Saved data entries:
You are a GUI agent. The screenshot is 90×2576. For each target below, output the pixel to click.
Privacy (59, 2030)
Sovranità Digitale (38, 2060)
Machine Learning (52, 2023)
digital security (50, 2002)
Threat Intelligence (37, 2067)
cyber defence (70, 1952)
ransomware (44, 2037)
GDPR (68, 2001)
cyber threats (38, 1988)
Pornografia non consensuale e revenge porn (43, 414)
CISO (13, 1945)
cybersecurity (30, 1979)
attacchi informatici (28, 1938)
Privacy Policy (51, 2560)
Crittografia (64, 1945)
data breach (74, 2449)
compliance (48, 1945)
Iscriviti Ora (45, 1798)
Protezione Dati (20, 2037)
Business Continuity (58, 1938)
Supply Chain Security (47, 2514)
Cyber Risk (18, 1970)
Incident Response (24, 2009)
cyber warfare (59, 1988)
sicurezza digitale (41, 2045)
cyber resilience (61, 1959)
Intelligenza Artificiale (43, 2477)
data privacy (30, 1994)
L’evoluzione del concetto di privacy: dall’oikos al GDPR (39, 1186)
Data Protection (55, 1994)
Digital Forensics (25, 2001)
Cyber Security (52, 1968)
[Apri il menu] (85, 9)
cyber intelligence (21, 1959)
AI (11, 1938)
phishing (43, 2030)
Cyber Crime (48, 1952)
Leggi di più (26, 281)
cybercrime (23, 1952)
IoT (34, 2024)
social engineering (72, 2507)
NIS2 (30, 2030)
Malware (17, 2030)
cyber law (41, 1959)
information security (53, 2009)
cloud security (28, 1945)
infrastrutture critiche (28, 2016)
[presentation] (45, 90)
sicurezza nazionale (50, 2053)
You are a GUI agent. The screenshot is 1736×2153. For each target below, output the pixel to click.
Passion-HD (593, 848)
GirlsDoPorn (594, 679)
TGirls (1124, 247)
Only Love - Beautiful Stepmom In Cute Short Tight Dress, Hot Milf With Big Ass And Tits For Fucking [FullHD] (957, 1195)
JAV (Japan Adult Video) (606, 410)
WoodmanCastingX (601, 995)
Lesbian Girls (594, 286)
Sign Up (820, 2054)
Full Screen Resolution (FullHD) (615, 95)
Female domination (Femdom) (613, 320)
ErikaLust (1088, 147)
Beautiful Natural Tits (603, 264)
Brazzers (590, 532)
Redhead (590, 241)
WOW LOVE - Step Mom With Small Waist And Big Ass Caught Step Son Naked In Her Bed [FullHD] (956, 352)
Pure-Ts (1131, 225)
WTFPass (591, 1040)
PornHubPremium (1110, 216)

What needs to be done:
Starting with the line with "Intelligenza Artificiale (43, 2477)" above and going on through the line with "[presentation] (45, 90)", transcribe every line exactly, both ends included, and add nothing.

Solution below:
Intelligenza Artificiale (43, 2477)
data privacy (30, 1994)
L’evoluzione del concetto di privacy: dall’oikos al GDPR (39, 1186)
Data Protection (55, 1994)
Digital Forensics (25, 2001)
Cyber Security (52, 1968)
[Apri il menu] (85, 9)
cyber intelligence (21, 1959)
AI (11, 1938)
phishing (43, 2030)
Cyber Crime (48, 1952)
Leggi di più (26, 281)
cybercrime (23, 1952)
IoT (34, 2024)
social engineering (72, 2507)
NIS2 (30, 2030)
Malware (17, 2030)
cyber law (41, 1959)
information security (53, 2009)
cloud security (28, 1945)
infrastrutture critiche (28, 2016)
[presentation] (45, 90)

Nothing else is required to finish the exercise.